--- EXTRAIT ---
====================
Non, c'est le Gouvernement qui le dit, moi, je ne dis rien !
- "Je sais. Mais je peux vous dire que cela représente, tout compte fait, 26 milliards..."
25 à 30 milliard, nous dit-on.
- "Autour de 26 milliards. Tout cela pour permettre à 700.000 ou 800.000 personnes de bénéficier d'une retraite pleine et entière. Si vous voyez ce qui vient d'être décidé à propos de la surtaxe Juppé dans le budget, c'est-à-dire qu'on l'a diminuée de 3 %, cela fait environ 20 milliards. On peut donc trouver l'argent, il s'agit d'avoir une volonté politique, en définitive. C'est un engagement. J'ai cru comprendre que c'était aussi dans les programmes qui se préparent pour les prochaines échéances, j'ai même lu..."
C'est de la surenchère, alors ?
- "Non, ce n'est pas de la surenchère, c'est que la gauche doit respecter les engagements qu'elle a pris et, de ce point de vue, c'est une demande, une exigence forte. Les gens qui ont travaillé dans le textile, dans la métallurgie, ont travaillé souvent dans des conditions difficiles. A l'époque, on faisait 48 heures par semaine, on n'était pas aux 35 heures ! Je connais beaucoup de ces salariés qui sont essoufflés, qui en on assez, qui voudraient bien bénéficier de leur retraite. C'est un juste retour de la solidarité nationale qui doit s'exercer."
Le COR va rendre son rapport et on lui prête l'intention de proposer la retraite à la carte. Est-ce une solution qui vous semble bonne ? C'est-à-dire que l'on parte à la retraite, non pas à un âge imposé, mais quand on veut.
- "C'est une tentation du Medef qui voudrait, en particulier, allonger le temps pour avoir le droit à la retraite. Il faut se méfier de ce genre d'opération. Certes, on peut imaginer - cela existe dans la fonction publique territoire - le droit à la retraite en sifflet, cela se fait. Cela dit, méfions-nous de ce qui se prépare. Il y a aussi dans le même rapport du COR, une hypothèse qui conduirait à ce qu'on aille vers 170 trimestres, c'est-à-dire 42,5 années. Nous, les communistes, nous sommes toujours pour un départ en retraite après 37,5 années de cotisation. Alors, on en est loin ! Donc, méfions-nous de ce qui se prépare. En plus, l'application du rapport du COR, c'est pour deux, trois ou quatre ans."
Vous disiez tout à l'heure que le Gouvernement et L. Jospin s'étaient engagés à la proposition dont vous parlez. Est-ce que vous vous sentez solidaire du bilan du Gouvernement ?
- "Nous sommes solidaires pour tout ce que nous avons acté, tout ce que nous avons contribué à faire avancer. Il y a évidemment des choses positives qui rompent avec la politique de la droite qui ont été menées depuis 5 ans..."
====================
Éléments enregistrés du jeu de données:
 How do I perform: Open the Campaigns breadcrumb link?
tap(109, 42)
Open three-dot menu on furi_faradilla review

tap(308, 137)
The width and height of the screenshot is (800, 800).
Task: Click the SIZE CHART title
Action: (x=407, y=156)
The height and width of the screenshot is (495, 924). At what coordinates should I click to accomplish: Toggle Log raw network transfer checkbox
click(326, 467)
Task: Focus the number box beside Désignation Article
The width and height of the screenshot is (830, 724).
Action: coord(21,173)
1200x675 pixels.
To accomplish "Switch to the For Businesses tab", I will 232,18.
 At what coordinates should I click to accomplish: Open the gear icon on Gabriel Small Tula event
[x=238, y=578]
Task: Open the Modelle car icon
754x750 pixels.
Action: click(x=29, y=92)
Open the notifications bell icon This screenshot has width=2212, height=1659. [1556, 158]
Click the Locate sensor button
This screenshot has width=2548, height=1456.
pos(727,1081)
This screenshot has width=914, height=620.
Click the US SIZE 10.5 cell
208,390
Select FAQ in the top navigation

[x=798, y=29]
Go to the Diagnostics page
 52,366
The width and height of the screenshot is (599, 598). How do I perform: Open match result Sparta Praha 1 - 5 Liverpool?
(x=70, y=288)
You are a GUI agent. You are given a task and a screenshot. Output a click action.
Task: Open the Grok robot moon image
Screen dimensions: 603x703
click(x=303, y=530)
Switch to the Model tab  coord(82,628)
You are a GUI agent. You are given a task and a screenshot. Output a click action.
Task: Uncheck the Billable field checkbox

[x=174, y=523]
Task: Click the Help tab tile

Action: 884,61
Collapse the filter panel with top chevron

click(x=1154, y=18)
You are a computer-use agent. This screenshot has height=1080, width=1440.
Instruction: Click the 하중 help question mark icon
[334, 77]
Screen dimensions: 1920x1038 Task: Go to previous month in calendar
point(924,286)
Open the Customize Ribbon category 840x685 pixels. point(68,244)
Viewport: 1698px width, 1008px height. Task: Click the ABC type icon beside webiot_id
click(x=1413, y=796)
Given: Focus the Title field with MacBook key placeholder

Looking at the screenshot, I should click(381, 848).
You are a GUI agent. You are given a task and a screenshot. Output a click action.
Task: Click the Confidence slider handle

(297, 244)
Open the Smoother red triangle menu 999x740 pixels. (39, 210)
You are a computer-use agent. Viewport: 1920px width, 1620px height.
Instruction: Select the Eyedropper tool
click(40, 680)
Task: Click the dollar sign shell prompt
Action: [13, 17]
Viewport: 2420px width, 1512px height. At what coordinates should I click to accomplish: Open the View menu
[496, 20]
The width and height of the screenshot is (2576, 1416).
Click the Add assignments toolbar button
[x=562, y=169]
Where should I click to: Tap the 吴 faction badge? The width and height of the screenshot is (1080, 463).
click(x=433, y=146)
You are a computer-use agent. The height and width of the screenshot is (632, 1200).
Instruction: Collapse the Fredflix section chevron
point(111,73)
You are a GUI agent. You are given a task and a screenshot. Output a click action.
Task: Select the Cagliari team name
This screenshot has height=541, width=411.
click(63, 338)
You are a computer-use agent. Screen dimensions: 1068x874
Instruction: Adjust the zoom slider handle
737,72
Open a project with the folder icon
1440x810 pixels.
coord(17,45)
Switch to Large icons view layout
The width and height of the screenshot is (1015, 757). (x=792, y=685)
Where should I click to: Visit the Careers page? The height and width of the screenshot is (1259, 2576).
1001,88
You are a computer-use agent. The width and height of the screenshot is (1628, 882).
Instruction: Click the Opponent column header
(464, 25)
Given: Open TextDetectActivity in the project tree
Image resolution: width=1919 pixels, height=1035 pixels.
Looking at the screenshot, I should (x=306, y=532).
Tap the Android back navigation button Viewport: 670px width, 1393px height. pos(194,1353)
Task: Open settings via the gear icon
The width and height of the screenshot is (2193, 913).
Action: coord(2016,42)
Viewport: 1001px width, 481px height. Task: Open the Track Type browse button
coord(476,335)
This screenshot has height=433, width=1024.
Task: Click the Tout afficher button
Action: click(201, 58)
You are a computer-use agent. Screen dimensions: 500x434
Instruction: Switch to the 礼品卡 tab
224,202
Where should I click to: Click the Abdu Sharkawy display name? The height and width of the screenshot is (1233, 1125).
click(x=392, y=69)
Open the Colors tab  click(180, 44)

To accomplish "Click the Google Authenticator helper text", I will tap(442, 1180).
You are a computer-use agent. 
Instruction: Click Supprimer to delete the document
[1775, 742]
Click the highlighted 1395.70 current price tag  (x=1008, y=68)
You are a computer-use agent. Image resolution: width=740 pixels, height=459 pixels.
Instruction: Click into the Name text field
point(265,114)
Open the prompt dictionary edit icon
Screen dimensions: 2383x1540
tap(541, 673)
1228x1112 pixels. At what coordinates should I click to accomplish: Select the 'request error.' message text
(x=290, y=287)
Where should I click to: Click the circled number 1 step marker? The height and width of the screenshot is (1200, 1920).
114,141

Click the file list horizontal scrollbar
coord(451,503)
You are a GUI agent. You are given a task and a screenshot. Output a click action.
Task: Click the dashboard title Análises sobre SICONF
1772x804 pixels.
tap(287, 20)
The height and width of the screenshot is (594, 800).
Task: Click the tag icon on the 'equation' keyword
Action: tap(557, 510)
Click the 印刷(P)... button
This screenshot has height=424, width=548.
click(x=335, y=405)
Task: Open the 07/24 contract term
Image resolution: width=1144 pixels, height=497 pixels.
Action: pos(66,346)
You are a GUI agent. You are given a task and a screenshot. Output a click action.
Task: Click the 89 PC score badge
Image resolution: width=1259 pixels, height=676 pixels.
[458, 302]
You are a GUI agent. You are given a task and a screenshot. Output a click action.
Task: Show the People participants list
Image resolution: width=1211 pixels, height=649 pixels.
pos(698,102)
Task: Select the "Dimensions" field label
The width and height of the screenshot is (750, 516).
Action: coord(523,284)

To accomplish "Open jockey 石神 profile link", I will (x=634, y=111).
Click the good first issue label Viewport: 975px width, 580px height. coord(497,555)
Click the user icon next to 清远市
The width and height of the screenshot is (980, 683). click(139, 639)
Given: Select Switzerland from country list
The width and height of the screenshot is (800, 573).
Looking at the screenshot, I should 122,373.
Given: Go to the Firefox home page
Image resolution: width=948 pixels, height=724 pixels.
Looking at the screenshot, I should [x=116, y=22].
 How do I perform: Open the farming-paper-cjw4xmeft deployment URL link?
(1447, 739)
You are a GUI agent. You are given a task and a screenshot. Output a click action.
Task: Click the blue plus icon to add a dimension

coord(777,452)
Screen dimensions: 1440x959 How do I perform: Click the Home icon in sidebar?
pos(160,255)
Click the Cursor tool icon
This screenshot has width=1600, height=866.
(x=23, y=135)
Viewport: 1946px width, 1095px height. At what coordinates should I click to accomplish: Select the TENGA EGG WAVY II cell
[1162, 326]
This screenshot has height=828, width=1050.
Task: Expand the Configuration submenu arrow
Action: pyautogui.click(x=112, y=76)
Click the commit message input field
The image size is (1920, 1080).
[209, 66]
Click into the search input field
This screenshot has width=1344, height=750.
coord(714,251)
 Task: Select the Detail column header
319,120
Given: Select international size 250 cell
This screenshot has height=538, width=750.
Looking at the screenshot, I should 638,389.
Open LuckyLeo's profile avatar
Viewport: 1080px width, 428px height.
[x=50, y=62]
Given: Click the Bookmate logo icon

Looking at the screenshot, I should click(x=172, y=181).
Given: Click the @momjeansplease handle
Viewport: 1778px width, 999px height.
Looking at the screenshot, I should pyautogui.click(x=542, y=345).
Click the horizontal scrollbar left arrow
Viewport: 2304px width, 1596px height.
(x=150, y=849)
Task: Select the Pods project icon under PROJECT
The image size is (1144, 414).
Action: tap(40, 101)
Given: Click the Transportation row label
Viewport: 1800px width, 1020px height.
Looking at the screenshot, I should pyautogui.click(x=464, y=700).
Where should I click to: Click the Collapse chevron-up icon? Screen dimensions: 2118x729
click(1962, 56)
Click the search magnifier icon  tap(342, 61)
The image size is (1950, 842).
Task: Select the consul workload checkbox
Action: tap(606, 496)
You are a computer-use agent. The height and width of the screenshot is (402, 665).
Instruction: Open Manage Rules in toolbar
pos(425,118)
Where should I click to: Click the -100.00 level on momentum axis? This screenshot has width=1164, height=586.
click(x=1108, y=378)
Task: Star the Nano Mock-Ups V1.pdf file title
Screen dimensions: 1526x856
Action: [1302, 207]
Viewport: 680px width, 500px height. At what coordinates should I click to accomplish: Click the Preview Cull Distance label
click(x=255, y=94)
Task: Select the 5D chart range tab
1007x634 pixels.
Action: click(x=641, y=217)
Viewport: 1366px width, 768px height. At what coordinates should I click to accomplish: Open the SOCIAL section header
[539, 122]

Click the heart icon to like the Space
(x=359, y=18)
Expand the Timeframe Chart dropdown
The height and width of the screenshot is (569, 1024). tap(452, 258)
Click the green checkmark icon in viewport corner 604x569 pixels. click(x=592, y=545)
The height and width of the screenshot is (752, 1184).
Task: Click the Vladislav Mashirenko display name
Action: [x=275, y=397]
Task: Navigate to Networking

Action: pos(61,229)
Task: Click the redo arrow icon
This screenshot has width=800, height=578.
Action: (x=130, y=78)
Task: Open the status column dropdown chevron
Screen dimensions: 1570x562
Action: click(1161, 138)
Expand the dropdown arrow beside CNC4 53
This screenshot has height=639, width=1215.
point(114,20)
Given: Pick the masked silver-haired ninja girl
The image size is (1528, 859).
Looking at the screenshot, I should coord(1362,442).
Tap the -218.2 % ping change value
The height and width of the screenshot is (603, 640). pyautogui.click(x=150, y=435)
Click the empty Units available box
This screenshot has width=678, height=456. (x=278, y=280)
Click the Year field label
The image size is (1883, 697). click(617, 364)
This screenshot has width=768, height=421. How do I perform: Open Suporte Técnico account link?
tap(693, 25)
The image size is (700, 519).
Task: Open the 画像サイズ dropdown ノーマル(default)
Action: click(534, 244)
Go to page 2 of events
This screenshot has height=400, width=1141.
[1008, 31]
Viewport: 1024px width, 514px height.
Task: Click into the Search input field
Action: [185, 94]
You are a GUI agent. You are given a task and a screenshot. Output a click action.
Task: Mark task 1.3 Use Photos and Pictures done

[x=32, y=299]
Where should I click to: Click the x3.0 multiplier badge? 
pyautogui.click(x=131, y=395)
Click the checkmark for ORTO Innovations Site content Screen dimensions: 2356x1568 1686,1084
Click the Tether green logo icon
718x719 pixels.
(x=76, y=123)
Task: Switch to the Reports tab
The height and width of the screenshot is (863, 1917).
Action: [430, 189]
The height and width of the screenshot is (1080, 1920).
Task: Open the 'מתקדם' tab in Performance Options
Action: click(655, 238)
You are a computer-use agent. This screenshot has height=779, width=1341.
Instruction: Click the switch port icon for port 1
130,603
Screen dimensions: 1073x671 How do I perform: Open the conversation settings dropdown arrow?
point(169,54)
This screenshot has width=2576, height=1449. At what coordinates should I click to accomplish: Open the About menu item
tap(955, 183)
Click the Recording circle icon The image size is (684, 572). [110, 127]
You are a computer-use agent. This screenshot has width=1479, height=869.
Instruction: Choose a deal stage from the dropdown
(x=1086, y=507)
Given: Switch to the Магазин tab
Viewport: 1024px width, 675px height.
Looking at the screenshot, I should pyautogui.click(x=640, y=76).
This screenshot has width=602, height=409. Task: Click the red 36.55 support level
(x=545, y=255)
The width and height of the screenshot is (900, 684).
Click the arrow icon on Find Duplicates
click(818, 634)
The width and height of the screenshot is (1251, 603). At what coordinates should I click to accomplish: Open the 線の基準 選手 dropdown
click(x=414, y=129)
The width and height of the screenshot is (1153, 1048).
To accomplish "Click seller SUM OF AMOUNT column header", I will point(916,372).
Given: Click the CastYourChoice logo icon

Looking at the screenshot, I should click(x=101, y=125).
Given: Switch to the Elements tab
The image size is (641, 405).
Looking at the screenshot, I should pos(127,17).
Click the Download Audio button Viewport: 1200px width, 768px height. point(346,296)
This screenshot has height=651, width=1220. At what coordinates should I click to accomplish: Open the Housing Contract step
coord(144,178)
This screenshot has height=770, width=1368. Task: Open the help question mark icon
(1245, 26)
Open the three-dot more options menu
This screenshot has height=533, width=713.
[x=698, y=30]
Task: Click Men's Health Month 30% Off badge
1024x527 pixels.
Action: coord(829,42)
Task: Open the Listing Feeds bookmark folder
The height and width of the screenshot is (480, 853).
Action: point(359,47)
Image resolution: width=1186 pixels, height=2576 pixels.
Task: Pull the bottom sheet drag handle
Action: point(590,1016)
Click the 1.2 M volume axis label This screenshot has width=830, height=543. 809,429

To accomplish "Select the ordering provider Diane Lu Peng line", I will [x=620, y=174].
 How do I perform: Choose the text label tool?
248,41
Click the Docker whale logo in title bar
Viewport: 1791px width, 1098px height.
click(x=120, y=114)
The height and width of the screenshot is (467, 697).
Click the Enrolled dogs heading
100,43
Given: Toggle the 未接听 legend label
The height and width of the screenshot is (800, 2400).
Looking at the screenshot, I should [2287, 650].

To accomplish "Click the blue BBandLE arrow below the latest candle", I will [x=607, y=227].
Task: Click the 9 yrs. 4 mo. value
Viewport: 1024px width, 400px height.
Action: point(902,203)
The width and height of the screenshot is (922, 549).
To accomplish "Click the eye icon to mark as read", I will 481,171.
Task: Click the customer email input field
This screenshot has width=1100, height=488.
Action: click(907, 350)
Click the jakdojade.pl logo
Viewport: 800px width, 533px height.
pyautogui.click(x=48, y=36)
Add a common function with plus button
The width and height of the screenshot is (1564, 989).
====================
--- TRAVAIL DEMANDÉ ---
**a)** Répondez aux questions suivantes sur l'extrait :
(i) Combien de personnes pourraient bénéficier d'une retraite pleine et entière ?
(ii) De combien la surtaxe Juppé a-t-elle été diminuée dans le budget ?
(iii) Après combien d'années de cotisation les communistes veulent-ils un départ en retraite ?
**b)** Recopiez fidèlement le passage de l'extrait qui commence à « Vous disiez tout » et se termine à « du Gouvernement ? ».

--- CORRIGÉ ---
**a)**
(i) 700.000 ou 800.000 personnes.
(ii) De 3 %.
(iii) Après 37,5 années de cotisation.

**b)**
Vous disiez tout à l'heure que le Gouvernement et L. Jospin s'étaient engagés à la proposition dont vous parlez. Est-ce que vous vous sentez solidaire du bilan du Gouvernement ?